Association of Genetic Variation in Pharmacodynamic Factors with Methadone Dose Required for Effective Treatment of Opioid Addiction

, , , , , , & show all
Pages 755-768 | Published online: 08 May 2013
 

Abstract

Aim: The interindividual variability in the dose required for effective methadone maintenance treatment (MMT) for opioid addiction may be influenced in part by genetic variations in genes encoding pharmacodynamic factors of methadone. This study was conducted to identify some of these variants. Materials & methods: This study focused on 11 genes encoding components of the opioidergic (OPRM1, POMC and ARRB2), the dopaminergic (ANKK1 and DRD2) and the glutamatergic pathways (GRIN1 and GRIN2A), as well as the neurotrophin system (NGFB, BDNF, NTRK1 and NTRK2). The study includes 227 Israeli patients undergoing stable MMT. Results: Out of the 110 variants analyzed, 12 SNPs (in BDNF, NTRK2, OPRM1, DRD2 and ANKK1) were associated with methadone dose (nominal p < 0.05). Of these SNPs, ANKK1 rs7118900 and DRD2 rs2283265 are known to affect gene expression. Logistic regression of five representative SNPs discriminated between individuals requiring a methadone dose of >120 mg/day and <120 mg/day (p = 0.019), and showed moderate sensitivity and specificity (AUC of 0.63 in receiver operating characteristic analysis). Conclusion: This data should stimulate further research on the potential influence and clinical significance of these variants on MMT.

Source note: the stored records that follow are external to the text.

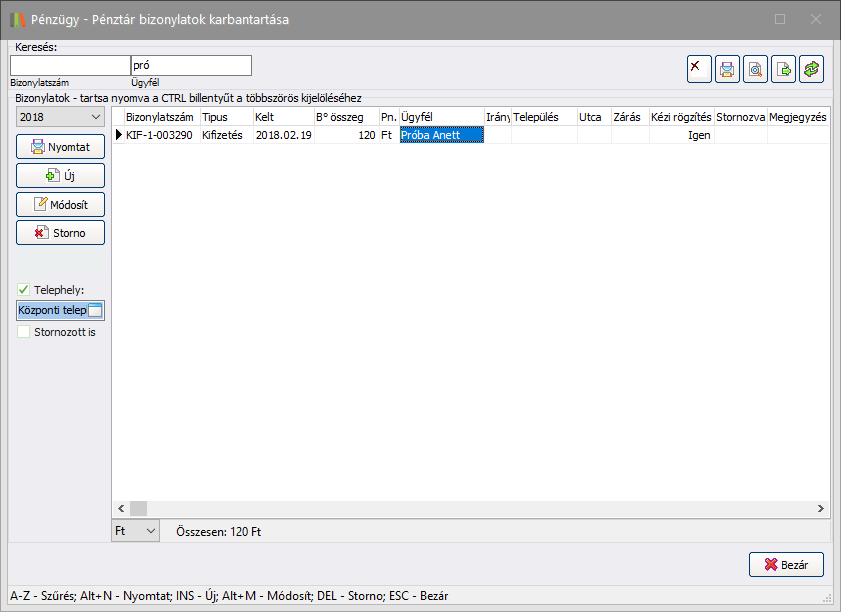Click the Nyomtat print button

(x=60, y=147)
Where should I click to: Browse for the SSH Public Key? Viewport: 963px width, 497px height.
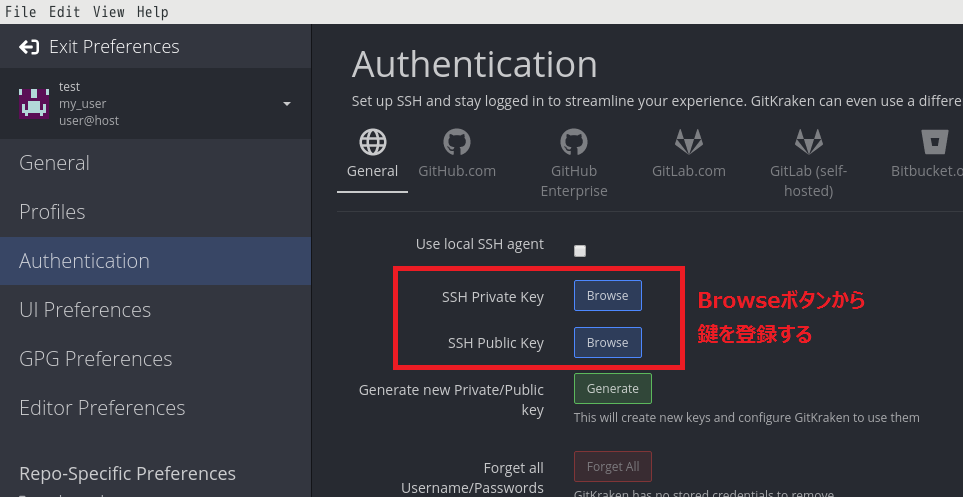[607, 343]
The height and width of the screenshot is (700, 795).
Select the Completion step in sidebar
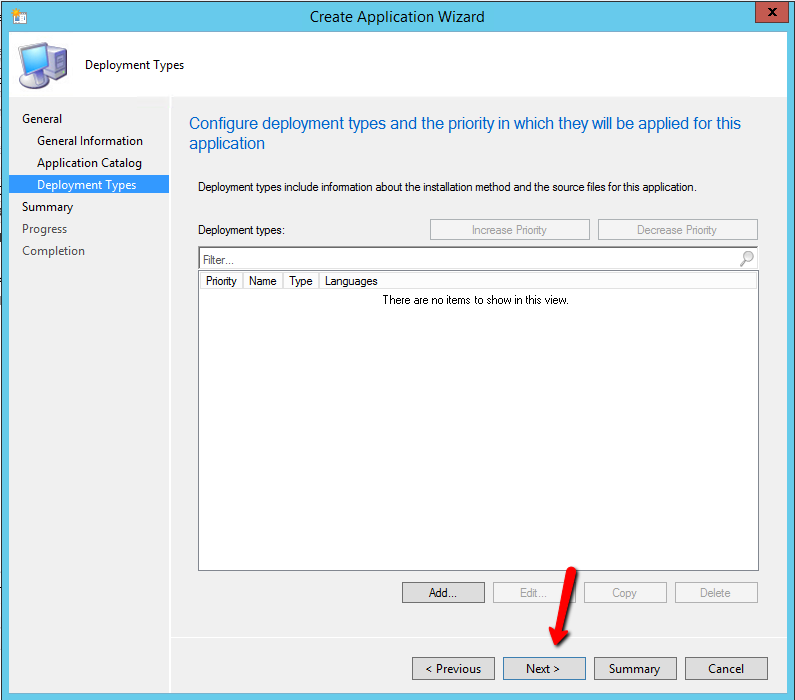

Original submitted 14 November 2012; Revision submitted 12 March 2013

Acknowledgements

The authors thank and acknowledge the contributions of C Zhao, B Zhang and S Russo.

Financial & competing interests disclosure

Funding was provided by P60-05130 from NIDA (MJ Kreek), grant # 8 UL1 TR000043 from the National Center for Research Resources and the National Center for Advancing Translational Sciences, NIH (pilot award, O Levran) and the Adelson Medical Research Foundation. The authors have no other relevant affiliations or financial involvement with any organization or entity with a financial interest in or financial conflict with the subject matter or materials discussed in the manuscript apart from those disclosed.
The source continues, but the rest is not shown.